> [Extracted information]:

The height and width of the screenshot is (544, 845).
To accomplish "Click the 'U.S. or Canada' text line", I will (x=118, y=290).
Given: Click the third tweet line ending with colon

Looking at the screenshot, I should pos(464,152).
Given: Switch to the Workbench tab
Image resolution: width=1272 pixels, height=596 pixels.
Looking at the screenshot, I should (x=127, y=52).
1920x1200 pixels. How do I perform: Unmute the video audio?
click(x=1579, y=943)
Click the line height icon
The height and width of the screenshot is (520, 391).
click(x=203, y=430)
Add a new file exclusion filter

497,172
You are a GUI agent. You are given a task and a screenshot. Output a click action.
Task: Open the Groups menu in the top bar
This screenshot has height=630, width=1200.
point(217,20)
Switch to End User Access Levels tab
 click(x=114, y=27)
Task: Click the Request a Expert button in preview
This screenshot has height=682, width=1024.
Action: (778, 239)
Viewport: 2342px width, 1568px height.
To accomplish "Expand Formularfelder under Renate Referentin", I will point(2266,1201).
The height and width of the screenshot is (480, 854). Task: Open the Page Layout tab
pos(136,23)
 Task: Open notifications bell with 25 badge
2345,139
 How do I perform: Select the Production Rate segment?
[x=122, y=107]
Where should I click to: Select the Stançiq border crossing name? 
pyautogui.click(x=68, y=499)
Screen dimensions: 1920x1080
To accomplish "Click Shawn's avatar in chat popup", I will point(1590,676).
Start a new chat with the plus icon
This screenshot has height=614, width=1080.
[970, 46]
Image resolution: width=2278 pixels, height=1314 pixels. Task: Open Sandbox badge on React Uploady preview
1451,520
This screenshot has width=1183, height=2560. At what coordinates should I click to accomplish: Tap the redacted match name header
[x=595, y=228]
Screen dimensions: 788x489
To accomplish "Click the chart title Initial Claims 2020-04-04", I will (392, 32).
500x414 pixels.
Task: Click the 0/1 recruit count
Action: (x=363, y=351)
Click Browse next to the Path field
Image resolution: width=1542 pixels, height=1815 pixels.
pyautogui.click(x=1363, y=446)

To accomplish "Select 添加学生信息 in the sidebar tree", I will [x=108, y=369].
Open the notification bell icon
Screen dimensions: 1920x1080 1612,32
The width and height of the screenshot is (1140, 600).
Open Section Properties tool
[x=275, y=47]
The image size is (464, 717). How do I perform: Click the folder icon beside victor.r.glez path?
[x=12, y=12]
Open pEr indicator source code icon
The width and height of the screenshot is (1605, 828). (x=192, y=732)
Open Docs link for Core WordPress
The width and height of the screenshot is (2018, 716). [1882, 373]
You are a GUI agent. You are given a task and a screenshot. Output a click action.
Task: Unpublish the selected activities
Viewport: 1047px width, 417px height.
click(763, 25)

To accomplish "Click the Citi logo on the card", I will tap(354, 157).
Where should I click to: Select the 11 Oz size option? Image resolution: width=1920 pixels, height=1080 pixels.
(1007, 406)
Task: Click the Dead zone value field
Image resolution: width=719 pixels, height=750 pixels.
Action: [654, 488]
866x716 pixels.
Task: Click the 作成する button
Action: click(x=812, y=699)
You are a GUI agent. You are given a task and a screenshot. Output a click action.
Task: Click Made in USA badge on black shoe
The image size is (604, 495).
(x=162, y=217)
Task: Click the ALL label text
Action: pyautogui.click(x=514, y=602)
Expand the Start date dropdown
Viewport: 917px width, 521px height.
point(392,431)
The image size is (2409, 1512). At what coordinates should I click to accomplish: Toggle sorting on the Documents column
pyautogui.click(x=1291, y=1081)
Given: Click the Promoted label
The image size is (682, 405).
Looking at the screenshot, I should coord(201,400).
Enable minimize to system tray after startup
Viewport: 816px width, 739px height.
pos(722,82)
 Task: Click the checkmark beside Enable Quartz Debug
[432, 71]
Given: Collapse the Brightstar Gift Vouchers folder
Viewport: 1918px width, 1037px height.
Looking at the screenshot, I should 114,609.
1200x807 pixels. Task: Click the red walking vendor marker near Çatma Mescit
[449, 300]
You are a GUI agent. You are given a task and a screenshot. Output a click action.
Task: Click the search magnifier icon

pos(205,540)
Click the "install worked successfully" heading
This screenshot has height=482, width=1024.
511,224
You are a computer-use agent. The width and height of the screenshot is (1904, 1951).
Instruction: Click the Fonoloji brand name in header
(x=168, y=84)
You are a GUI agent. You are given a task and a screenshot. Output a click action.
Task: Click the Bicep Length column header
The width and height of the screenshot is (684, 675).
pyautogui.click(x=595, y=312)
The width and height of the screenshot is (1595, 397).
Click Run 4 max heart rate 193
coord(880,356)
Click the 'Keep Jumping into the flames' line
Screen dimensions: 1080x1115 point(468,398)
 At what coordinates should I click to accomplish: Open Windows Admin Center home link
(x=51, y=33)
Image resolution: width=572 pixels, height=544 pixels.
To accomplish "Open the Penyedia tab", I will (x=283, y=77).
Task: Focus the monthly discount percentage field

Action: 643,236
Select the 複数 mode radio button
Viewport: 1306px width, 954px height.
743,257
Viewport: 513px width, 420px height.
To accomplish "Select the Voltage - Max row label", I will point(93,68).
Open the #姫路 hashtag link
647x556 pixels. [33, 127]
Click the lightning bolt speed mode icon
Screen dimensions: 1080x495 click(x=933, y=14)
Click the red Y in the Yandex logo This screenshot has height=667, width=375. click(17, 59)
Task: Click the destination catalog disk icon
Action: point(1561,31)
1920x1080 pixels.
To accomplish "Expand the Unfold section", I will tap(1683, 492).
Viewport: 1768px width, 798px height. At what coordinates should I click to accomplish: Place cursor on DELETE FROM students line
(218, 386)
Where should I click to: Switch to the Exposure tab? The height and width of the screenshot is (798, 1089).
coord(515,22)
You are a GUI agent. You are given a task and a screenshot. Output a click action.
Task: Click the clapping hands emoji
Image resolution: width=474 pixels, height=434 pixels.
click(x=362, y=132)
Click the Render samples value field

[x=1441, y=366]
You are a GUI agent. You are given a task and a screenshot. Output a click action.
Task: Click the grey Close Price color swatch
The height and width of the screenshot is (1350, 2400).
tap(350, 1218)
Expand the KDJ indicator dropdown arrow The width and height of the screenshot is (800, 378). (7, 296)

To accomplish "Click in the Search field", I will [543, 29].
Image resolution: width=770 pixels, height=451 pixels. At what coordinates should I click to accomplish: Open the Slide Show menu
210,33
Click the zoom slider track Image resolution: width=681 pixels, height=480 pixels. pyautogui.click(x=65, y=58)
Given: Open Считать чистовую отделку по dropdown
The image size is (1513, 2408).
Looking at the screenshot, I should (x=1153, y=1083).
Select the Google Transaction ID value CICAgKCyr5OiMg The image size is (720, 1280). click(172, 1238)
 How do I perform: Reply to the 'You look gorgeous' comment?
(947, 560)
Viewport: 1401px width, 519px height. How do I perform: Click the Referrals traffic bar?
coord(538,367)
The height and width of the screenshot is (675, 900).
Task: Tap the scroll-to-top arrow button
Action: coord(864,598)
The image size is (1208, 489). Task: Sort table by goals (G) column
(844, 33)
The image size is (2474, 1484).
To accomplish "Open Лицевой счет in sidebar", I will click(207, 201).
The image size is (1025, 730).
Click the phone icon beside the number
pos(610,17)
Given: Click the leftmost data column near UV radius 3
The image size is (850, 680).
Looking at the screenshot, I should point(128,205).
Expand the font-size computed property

> [Stated exercise]:
Recast the lines above as a Markdown table with a Row column numbering each line and a Line column holding its text. Skip blank lines.

> [Exercise answer]:
| Row | Line |
|---|---|
| 1 | The height and width of the screenshot is (544, 845). |
| 2 | To accomplish "Click the 'U.S. or Canada' text line", I will (x=118, y=290). |
| 3 | Given: Click the third tweet line ending with colon |
| 4 | Looking at the screenshot, I should pos(464,152). |
| 5 | Given: Switch to the Workbench tab |
| 6 | Image resolution: width=1272 pixels, height=596 pixels. |
| 7 | Looking at the screenshot, I should (x=127, y=52). |
| 8 | 1920x1200 pixels. How do I perform: Unmute the video audio? |
| 9 | click(x=1579, y=943) |
| 10 | Click the line height icon |
| 11 | The height and width of the screenshot is (520, 391). |
| 12 | click(x=203, y=430) |
| 13 | Add a new file exclusion filter |
| 14 | 497,172 |
| 15 | You are a GUI agent. You are given a task and a screenshot. Output a click action. |
| 16 | Task: Open the Groups menu in the top bar |
| 17 | This screenshot has height=630, width=1200. |
| 18 | point(217,20) |
| 19 | Switch to End User Access Levels tab |
| 20 |  click(x=114, y=27) |
| 21 | Task: Click the Request a Expert button in preview |
| 22 | This screenshot has height=682, width=1024. |
| 23 | Action: (778, 239) |
| 24 | Viewport: 2342px width, 1568px height. |
| 25 | To accomplish "Expand Formularfelder under Renate Referentin", I will point(2266,1201). |
| 26 | The height and width of the screenshot is (480, 854). Task: Open the Page Layout tab |
| 27 | pos(136,23) |
| 28 |  Task: Open notifications bell with 25 badge |
| 29 | 2345,139 |
| 30 |  How do I perform: Select the Production Rate segment? |
| 31 | [x=122, y=107] |
| 32 | Where should I click to: Select the Stançiq border crossing name?  |
| 33 | pyautogui.click(x=68, y=499) |
| 34 | Screen dimensions: 1920x1080 |
| 35 | To accomplish "Click Shawn's avatar in chat popup", I will point(1590,676). |
| 36 | Start a new chat with the plus icon |
| 37 | This screenshot has height=614, width=1080. |
| 38 | [970, 46] |
| 39 | Image resolution: width=2278 pixels, height=1314 pixels. Task: Open Sandbox badge on React Uploady preview |
| 40 | 1451,520 |
| 41 | This screenshot has width=1183, height=2560. At what coordinates should I click to accomplish: Tap the redacted match name header |
| 42 | [x=595, y=228] |
| 43 | Screen dimensions: 788x489 |
| 44 | To accomplish "Click the chart title Initial Claims 2020-04-04", I will (392, 32). |
| 45 | 500x414 pixels. |
| 46 | Task: Click the 0/1 recruit count |
| 47 | Action: (x=363, y=351) |
| 48 | Click Browse next to the Path field |
| 49 | Image resolution: width=1542 pixels, height=1815 pixels. |
| 50 | pyautogui.click(x=1363, y=446) |
| 51 | To accomplish "Select 添加学生信息 in the sidebar tree", I will [x=108, y=369]. |
| 52 | Open the notification bell icon |
| 53 | Screen dimensions: 1920x1080 1612,32 |
| 54 | The width and height of the screenshot is (1140, 600). |
| 55 | Open Section Properties tool |
| 56 | [x=275, y=47] |
| 57 | The image size is (464, 717). How do I perform: Click the folder icon beside victor.r.glez path? |
| 58 | [x=12, y=12] |
| 59 | Open pEr indicator source code icon |
| 60 | The width and height of the screenshot is (1605, 828). (x=192, y=732) |
| 61 | Open Docs link for Core WordPress |
| 62 | The width and height of the screenshot is (2018, 716). [1882, 373] |
| 63 | You are a GUI agent. You are given a task and a screenshot. Output a click action. |
| 64 | Task: Unpublish the selected activities |
| 65 | Viewport: 1047px width, 417px height. |
| 66 | click(763, 25) |
| 67 | To accomplish "Click the Citi logo on the card", I will tap(354, 157). |
| 68 | Where should I click to: Select the 11 Oz size option? Image resolution: width=1920 pixels, height=1080 pixels. |
| 69 | (1007, 406) |
| 70 | Task: Click the Dead zone value field |
| 71 | Image resolution: width=719 pixels, height=750 pixels. |
| 72 | Action: [654, 488] |
| 73 | 866x716 pixels. |
| 74 | Task: Click the 作成する button |
| 75 | Action: click(x=812, y=699) |
| 76 | You are a GUI agent. You are given a task and a screenshot. Output a click action. |
| 77 | Task: Click Made in USA badge on black shoe |
| 78 | The image size is (604, 495). |
| 79 | (x=162, y=217) |
| 80 | Task: Click the ALL label text |
| 81 | Action: pyautogui.click(x=514, y=602) |
| 82 | Expand the Start date dropdown |
| 83 | Viewport: 917px width, 521px height. |
| 84 | point(392,431) |
| 85 | The image size is (2409, 1512). At what coordinates should I click to accomplish: Toggle sorting on the Documents column |
| 86 | pyautogui.click(x=1291, y=1081) |
| 87 | Given: Click the Promoted label |
| 88 | The image size is (682, 405). |
| 89 | Looking at the screenshot, I should coord(201,400). |
| 90 | Enable minimize to system tray after startup |
| 91 | Viewport: 816px width, 739px height. |
| 92 | pos(722,82) |
| 93 |  Task: Click the checkmark beside Enable Quartz Debug |
| 94 | [432, 71] |
| 95 | Given: Collapse the Brightstar Gift Vouchers folder |
| 96 | Viewport: 1918px width, 1037px height. |
| 97 | Looking at the screenshot, I should 114,609. |
| 98 | 1200x807 pixels. Task: Click the red walking vendor marker near Çatma Mescit |
| 99 | [449, 300] |
| 100 | You are a GUI agent. You are given a task and a screenshot. Output a click action. |
| 101 | Task: Click the search magnifier icon |
| 102 | pos(205,540) |
| 103 | Click the "install worked successfully" heading |
| 104 | This screenshot has height=482, width=1024. |
| 105 | 511,224 |
| 106 | You are a computer-use agent. The width and height of the screenshot is (1904, 1951). |
| 107 | Instruction: Click the Fonoloji brand name in header |
| 108 | (x=168, y=84) |
| 109 | You are a GUI agent. You are given a task and a screenshot. Output a click action. |
| 110 | Task: Click the Bicep Length column header |
| 111 | The width and height of the screenshot is (684, 675). |
| 112 | pyautogui.click(x=595, y=312) |
| 113 | The width and height of the screenshot is (1595, 397). |
| 114 | Click Run 4 max heart rate 193 |
| 115 | coord(880,356) |
| 116 | Click the 'Keep Jumping into the flames' line |
| 117 | Screen dimensions: 1080x1115 point(468,398) |
| 118 |  At what coordinates should I click to accomplish: Open Windows Admin Center home link |
| 119 | (x=51, y=33) |
| 120 | Image resolution: width=572 pixels, height=544 pixels. |
| 121 | To accomplish "Open the Penyedia tab", I will (x=283, y=77). |
| 122 | Task: Focus the monthly discount percentage field |
| 123 | Action: 643,236 |
| 124 | Select the 複数 mode radio button |
| 125 | Viewport: 1306px width, 954px height. |
| 126 | 743,257 |
| 127 | Viewport: 513px width, 420px height. |
| 128 | To accomplish "Select the Voltage - Max row label", I will point(93,68). |
| 129 | Open the #姫路 hashtag link |
| 130 | 647x556 pixels. [33, 127] |
| 131 | Click the lightning bolt speed mode icon |
| 132 | Screen dimensions: 1080x495 click(x=933, y=14) |
| 133 | Click the red Y in the Yandex logo This screenshot has height=667, width=375. click(17, 59) |
| 134 | Task: Click the destination catalog disk icon |
| 135 | Action: point(1561,31) |
| 136 | 1920x1080 pixels. |
| 137 | To accomplish "Expand the Unfold section", I will tap(1683, 492). |
| 138 | Viewport: 1768px width, 798px height. At what coordinates should I click to accomplish: Place cursor on DELETE FROM students line |
| 139 | (218, 386) |
| 140 | Where should I click to: Switch to the Exposure tab? The height and width of the screenshot is (798, 1089). |
| 141 | coord(515,22) |
| 142 | You are a GUI agent. You are given a task and a screenshot. Output a click action. |
| 143 | Task: Click the clapping hands emoji |
| 144 | Image resolution: width=474 pixels, height=434 pixels. |
| 145 | click(x=362, y=132) |
| 146 | Click the Render samples value field |
| 147 | [x=1441, y=366] |
| 148 | You are a GUI agent. You are given a task and a screenshot. Output a click action. |
| 149 | Task: Click the grey Close Price color swatch |
| 150 | The height and width of the screenshot is (1350, 2400). |
| 151 | tap(350, 1218) |
| 152 | Expand the KDJ indicator dropdown arrow The width and height of the screenshot is (800, 378). (7, 296) |
| 153 | To accomplish "Click in the Search field", I will [543, 29]. |
| 154 | Image resolution: width=770 pixels, height=451 pixels. At what coordinates should I click to accomplish: Open the Slide Show menu |
| 155 | 210,33 |
| 156 | Click the zoom slider track Image resolution: width=681 pixels, height=480 pixels. pyautogui.click(x=65, y=58) |
| 157 | Given: Open Считать чистовую отделку по dropdown |
| 158 | The image size is (1513, 2408). |
| 159 | Looking at the screenshot, I should (x=1153, y=1083). |
| 160 | Select the Google Transaction ID value CICAgKCyr5OiMg The image size is (720, 1280). click(172, 1238) |
| 161 |  How do I perform: Reply to the 'You look gorgeous' comment? |
| 162 | (947, 560) |
| 163 | Viewport: 1401px width, 519px height. How do I perform: Click the Referrals traffic bar? |
| 164 | coord(538,367) |
| 165 | The height and width of the screenshot is (675, 900). |
| 166 | Task: Tap the scroll-to-top arrow button |
| 167 | Action: coord(864,598) |
| 168 | The image size is (1208, 489). Task: Sort table by goals (G) column |
| 169 | (844, 33) |
| 170 | The image size is (2474, 1484). |
| 171 | To accomplish "Open Лицевой счет in sidebar", I will click(207, 201). |
| 172 | The image size is (1025, 730). |
| 173 | Click the phone icon beside the number |
| 174 | pos(610,17) |
| 175 | Given: Click the leftmost data column near UV radius 3 |
| 176 | The image size is (850, 680). |
| 177 | Looking at the screenshot, I should point(128,205). |
| 178 | Expand the font-size computed property |